После революции ...
Фест, Иоахим / Fest, Joachim
АДОЛЬФ ГИТЛЕР
После революции всегда встаёт вопрос о революционерах
Из письма Муссолини к Мосли
Глава III
ДЕЛО РЕМА
Недовольство старомодного честного «рубаки» Рема ходом захвата власти стало довольно скоро выражаться в неоднократных публичных выступлениях. Уже в мае 1933 года он счёл необходимым предостеречь СА в своём распоряжении насчёт всех фальшивых друзей и ложных праздников, а также напомнить своим штурмовым отрядам о не достигнутых пока целях: «Хватит праздников. Я хочу, чтобы СА и СС теперь явно отошли в сторону от вереницы торжеств… Перед нами ещё стоит задача завершить национал социалистическую революцию и создать национал социалистическое государство»
В то время как Гитлер, более хитрый и изощрённый, чем простоватый Рем, видел в революции псевдолегальный процесс выхолащивания захваченных структур, при котором на первый план выдвигались средства демагогии, изматывания противника или обмана, а насилие использовалось лишь как вспомогательное средство для запугивания, Рем, исходя из самого понятия революции, связывал с ней фазу восстания с громом битв, клубами порохового дыма и штурмом цитаделей старой власти, прежде чем в «ночь длинных ножей», когда дело дойдёт до кровавой кульминации революции, вместе с ненавистными представителями этой власти падёт и отживший своё мир и восторжествует новый порядок. Но ничего подобного не произошло, и Рем был глубоко разочарован.
После короткого периода неуверенности он попытался оградить штурмовые отряды от процесса великой национальной переплавки. Рем подчёркивал противоречия со всеми другими сторонами и восхвалял особое сознание СА: «Только они добьются чистого, неискажённого национализма и социализма и сохранят их» . Своих командиров он предостерегал от занятия постов и почётных мест в новом государстве.
Если его соперники Геринг, Геббельс, Гиммлер, Лей и многочисленные люди из третьего ряда свиты Гитлера расширяли своё влияние, завоёвывая положение, дающее власть, Рем пытался идти противоположным путём: готовить при помощи последовательного роста своих формирований, которые вскоре увеличились до 3, 5 — 4 млн. человек, государство СА, которое в один прекрасный день будет «надето» на существующий строй.

Строки данных ::
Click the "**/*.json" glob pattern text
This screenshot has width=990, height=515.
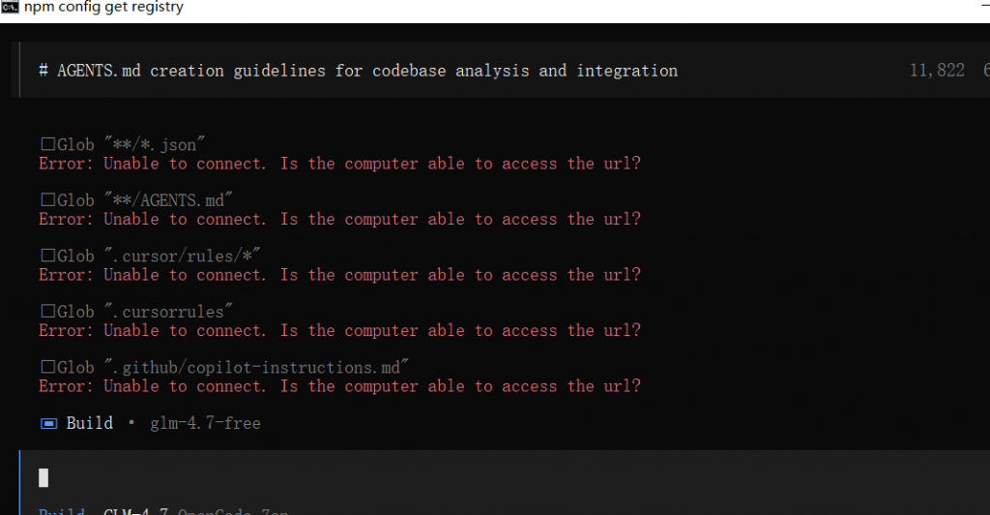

Задача :: Отредактируйте отрывок текста о деле Рема, начиная со слов «После короткого периода» и далее вплоть до слов «на существующий строй.». Замените в нем «новом государстве» на «новом рейхе» и приведите отрывок целиком.

Полный ответ ::
После короткого периода неуверенности он попытался оградить штурмовые отряды от процесса великой национальной переплавки. Рем подчёркивал противоречия со всеми другими сторонами и восхвалял особое сознание СА: «Только они добьются чистого, неискажённого национализма и социализма и сохранят их» . Своих командиров он предостерегал от занятия постов и почётных мест в новом рейхе.
Если его соперники Геринг, Геббельс, Гиммлер, Лей и многочисленные люди из третьего ряда свиты Гитлера расширяли своё влияние, завоёвывая положение, дающее власть, Рем пытался идти противоположным путём: готовить при помощи последовательного роста своих формирований, которые вскоре увеличились до 3, 5 — 4 млн. человек, государство СА, которое в один прекрасный день будет «надето» на существующий строй.